8.2 The Customer warrants to the Provider that the Customer Data will not infringe the Intellectual Property Rights or other legal rights of any person, and will not breach the provisions of any law, statute or regulation in any jurisdiction and under any applicable law.
8.3 The Provider shall create a back-up copy of the Customer Data at least daily, shall ensure that each such copy is sufficient to enable the Provider to restore the Hosted Services to the state they were in at the time the back-up was taken, and shall retain and securely store each such copy for a minimum period of 30 days.
8.4 Within the period of 3 Business Days following receipt of a written request from the Customer, the Provider shall use all reasonable endeavours to restore to the Platform the Customer Data stored in any back-up copy created and stored by the Provider in accordance with Clause 8.3. The Customer acknowledges that this process will overwrite the Customer Data stored on the Platform prior to the restoration.
9. No assignment of Intellectual Property Rights
9.1 Nothing in this Agreement shall operate to assign or transfer any Intellectual Property Rights from the Provider to the Customer, or from the Customer to the Provider.
10.1 The Customer shall pay the Charges to the Provider in accordance with this Agreement.
10.2 If the Charges are based in whole or part upon the time spent by the Provider performing the Services, the Provider must obtain the Customer’s written consent before performing Services that result in any estimate of time-based Charges given to the Customer being exceeded or any budget for time-based Charges agreed by the parties being exceeded; and unless the Customer agrees otherwise in writing, the Customer shall not be liable to pay to the Provider any Charges in respect of Services performed in breach of this Clause 10.2.
10.3 All amounts stated in or in relation to this Agreement are, unless the context requires otherwise, stated exclusive of any applicable value added taxes, which will be added to those amounts and payable by the Customer to the Provider.
10.4 The Provider may elect to vary any element of the Charges by giving to the Customer not less than 30 days’ written notice of the variation.
11.1 The Provider shall issue invoices for the Charges to the Customer.
11.2 The Customer must pay the Charges to the Provider within the period of 30 days following the issue of an invoice in accordance with this Clause 11.
11.3 The Customer must pay the Charges by debit card or credit card, or by other means agreed between the Provider and Customer from time to time.
11.4 If the Customer does not pay any amount properly due to the Provider under this Agreement, the Provider may:
(a) charge the Customer interest on the overdue amount at the rate of 8% per annum above the Bank of England base rate from time to time (which interest will accrue daily until the date of actual payment and be compounded at the end of each calendar month); or
(b) claim interest and statutory compensation from the Customer pursuant to the Late Payment of Commercial Debts (Interest) Act 1998.

-- Supplied material --
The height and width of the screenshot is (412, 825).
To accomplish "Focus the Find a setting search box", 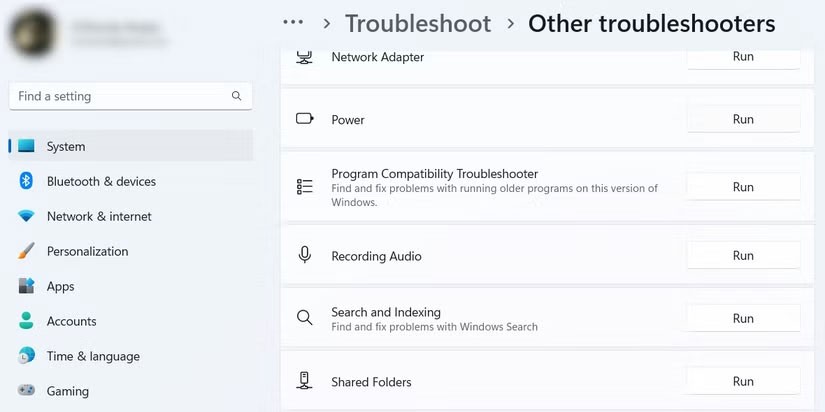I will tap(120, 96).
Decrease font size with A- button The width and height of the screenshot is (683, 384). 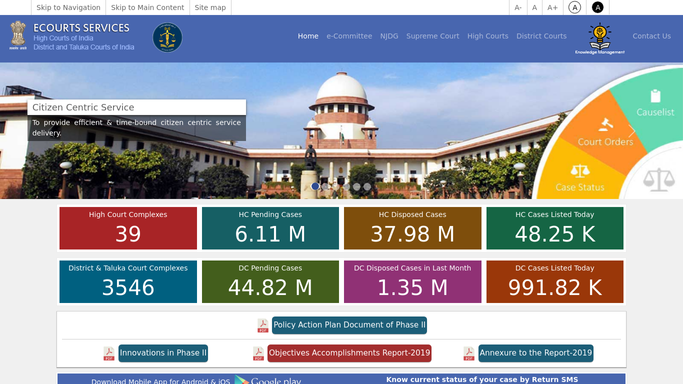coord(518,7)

-- Problem --
Translate this sentence from the contract clauses into Spanish: "The Provider may elect to vary any element of the Charges by giving to the Customer not less than 30 days’ written notice of the variation."

-- Result of this task --
El Proveedor podrá optar por modificar cualquier elemento de los Cargos notificando por escrito la modificación al Cliente con una antelación mínima de 30 días.